União Europeia poderá ter banco de dados de reconhecimento facial com 60 milhões de rostos - iStock
União Europeia poderá ter banco de dados de reconhecimento facial com 60 milhões de rostos Imagem: iStock

Barbara Mannara

Colaboração para Tilt, do Rio de Janeiro

08/04/2022 16h43

Milhões de fotos de rostos de pessoas, acumulada por autoridades policiais de vários países da União Europeia, estão sendo reunidas e catalogadas. O projeto, chamado Prüm II, vai criar a maior rede de identificação facial do mundo.

O objetivo é utilizar inteligência artificial para acelerar o processo de captura de suspeitos, facilitando a cooperação entre diferentes países no bloco.

O banco de dados já existe há algum tempo: a primeira versão, de 2005, foi usada por sete Alemanha, Espanha, França, Bélgica, Luxemburgo, Holanda e Áustria. Mas agora a revista Wired teve acesso aos documentos oficiais da "atualização" do projeto.

--

Sua tarefa = Diga se cada afirmação abaixo concorda com o trecho sobre o projeto Prüm II, respondendo sim ou não e citando as palavras exatas do trecho que decidem. (a) O Prüm II vai criar a maior rede de identificação facial do mundo. (b) A primeira versão do banco de dados é de 2010. (c) A revista Wired teve acesso aos documentos oficiais da atualização do projeto. Baseie-se somente no trecho para responder.

(Registros de localização de itens)

--

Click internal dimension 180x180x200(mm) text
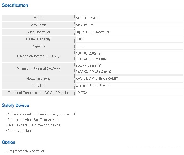This screenshot has width=184, height=155. 88,53
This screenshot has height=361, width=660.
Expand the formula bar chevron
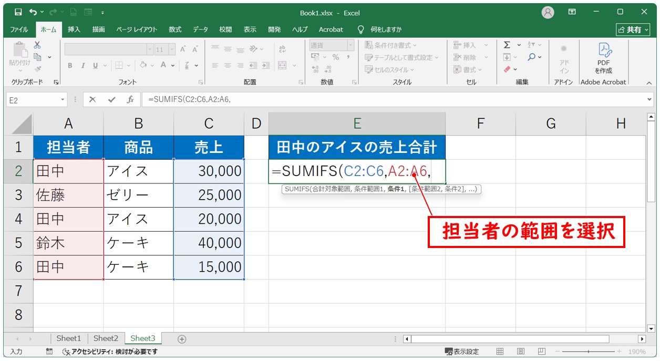point(650,99)
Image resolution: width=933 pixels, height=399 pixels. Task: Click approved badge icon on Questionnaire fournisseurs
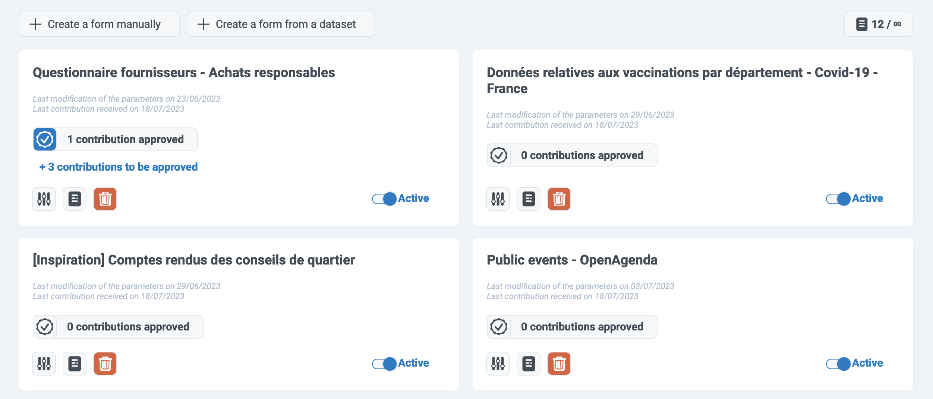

--

Problema resolvido = (a) Sim: "vai criar a maior rede de identificação facial do mundo". (b) Não: "a primeira versão, de 2005". (c) Sim: "a revista Wired teve acesso aos documentos oficiais".